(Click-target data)
□ □ □

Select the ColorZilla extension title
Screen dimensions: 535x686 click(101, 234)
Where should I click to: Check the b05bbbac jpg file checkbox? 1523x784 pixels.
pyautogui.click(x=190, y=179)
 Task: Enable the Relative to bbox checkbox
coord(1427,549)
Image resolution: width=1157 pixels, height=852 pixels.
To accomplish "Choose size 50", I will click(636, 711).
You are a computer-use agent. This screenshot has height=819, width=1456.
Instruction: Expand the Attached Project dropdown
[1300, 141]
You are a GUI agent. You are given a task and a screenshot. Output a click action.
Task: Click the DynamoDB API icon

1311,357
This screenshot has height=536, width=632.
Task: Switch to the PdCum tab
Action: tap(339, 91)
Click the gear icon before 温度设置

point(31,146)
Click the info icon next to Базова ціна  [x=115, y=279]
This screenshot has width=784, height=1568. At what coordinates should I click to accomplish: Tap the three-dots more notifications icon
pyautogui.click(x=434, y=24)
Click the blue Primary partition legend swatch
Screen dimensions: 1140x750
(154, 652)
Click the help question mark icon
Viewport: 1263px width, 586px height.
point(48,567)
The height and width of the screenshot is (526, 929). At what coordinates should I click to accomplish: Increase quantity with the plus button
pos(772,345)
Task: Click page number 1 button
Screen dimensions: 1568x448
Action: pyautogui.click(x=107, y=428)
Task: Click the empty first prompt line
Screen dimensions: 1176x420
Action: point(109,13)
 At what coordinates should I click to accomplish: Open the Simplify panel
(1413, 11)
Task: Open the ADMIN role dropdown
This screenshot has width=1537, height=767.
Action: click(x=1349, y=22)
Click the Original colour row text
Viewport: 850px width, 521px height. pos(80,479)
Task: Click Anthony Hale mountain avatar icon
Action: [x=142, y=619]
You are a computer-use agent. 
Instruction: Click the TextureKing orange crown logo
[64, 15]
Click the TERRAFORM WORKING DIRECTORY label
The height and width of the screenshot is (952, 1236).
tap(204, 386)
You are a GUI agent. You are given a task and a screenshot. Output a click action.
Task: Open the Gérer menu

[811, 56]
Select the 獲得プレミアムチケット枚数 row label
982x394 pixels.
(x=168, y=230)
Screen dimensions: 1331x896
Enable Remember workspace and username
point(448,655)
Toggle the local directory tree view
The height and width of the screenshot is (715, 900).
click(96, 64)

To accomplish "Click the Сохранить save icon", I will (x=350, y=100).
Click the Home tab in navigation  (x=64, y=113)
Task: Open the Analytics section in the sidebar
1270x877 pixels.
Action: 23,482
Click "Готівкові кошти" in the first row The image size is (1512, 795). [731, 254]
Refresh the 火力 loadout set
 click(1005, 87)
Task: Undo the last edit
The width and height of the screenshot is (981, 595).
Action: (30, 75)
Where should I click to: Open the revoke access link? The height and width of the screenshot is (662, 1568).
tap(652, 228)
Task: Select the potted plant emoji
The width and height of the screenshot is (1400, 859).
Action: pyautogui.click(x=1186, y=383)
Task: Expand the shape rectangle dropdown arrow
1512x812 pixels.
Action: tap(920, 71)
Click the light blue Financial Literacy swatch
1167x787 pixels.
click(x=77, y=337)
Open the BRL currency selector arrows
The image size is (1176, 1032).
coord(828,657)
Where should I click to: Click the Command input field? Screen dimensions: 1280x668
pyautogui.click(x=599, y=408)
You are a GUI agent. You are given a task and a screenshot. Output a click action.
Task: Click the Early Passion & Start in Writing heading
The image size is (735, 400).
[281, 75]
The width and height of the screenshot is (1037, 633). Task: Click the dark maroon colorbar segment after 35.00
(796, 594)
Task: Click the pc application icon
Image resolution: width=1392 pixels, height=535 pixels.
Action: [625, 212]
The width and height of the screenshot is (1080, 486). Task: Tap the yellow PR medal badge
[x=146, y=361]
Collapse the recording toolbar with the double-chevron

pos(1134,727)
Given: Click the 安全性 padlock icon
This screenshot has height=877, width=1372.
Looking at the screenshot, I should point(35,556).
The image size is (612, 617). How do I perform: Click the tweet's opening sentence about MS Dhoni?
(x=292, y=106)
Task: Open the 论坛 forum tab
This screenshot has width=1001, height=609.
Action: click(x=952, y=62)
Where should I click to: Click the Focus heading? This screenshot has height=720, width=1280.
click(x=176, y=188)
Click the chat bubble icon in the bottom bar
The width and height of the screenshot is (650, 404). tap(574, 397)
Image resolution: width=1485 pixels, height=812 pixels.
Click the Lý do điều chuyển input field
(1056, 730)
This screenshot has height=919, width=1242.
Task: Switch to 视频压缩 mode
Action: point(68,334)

□ □ □

CHALLENGE
Can you reproduce every line of the records, starting with the very first one and going on through the line containing "pos(772,345)", keeping each line unchanged and including both of those lines?

FINAL RESULT
Select the ColorZilla extension title
Screen dimensions: 535x686 click(101, 234)
Where should I click to: Check the b05bbbac jpg file checkbox? 1523x784 pixels.
pyautogui.click(x=190, y=179)
 Task: Enable the Relative to bbox checkbox
coord(1427,549)
Image resolution: width=1157 pixels, height=852 pixels.
To accomplish "Choose size 50", I will click(636, 711).
You are a computer-use agent. This screenshot has height=819, width=1456.
Instruction: Expand the Attached Project dropdown
[1300, 141]
You are a GUI agent. You are given a task and a screenshot. Output a click action.
Task: Click the DynamoDB API icon

1311,357
This screenshot has height=536, width=632.
Task: Switch to the PdCum tab
Action: tap(339, 91)
Click the gear icon before 温度设置

point(31,146)
Click the info icon next to Базова ціна  [x=115, y=279]
This screenshot has width=784, height=1568. At what coordinates should I click to accomplish: Tap the three-dots more notifications icon
pyautogui.click(x=434, y=24)
Click the blue Primary partition legend swatch
Screen dimensions: 1140x750
(154, 652)
Click the help question mark icon
Viewport: 1263px width, 586px height.
point(48,567)
The height and width of the screenshot is (526, 929). At what coordinates should I click to accomplish: Increase quantity with the plus button
pos(772,345)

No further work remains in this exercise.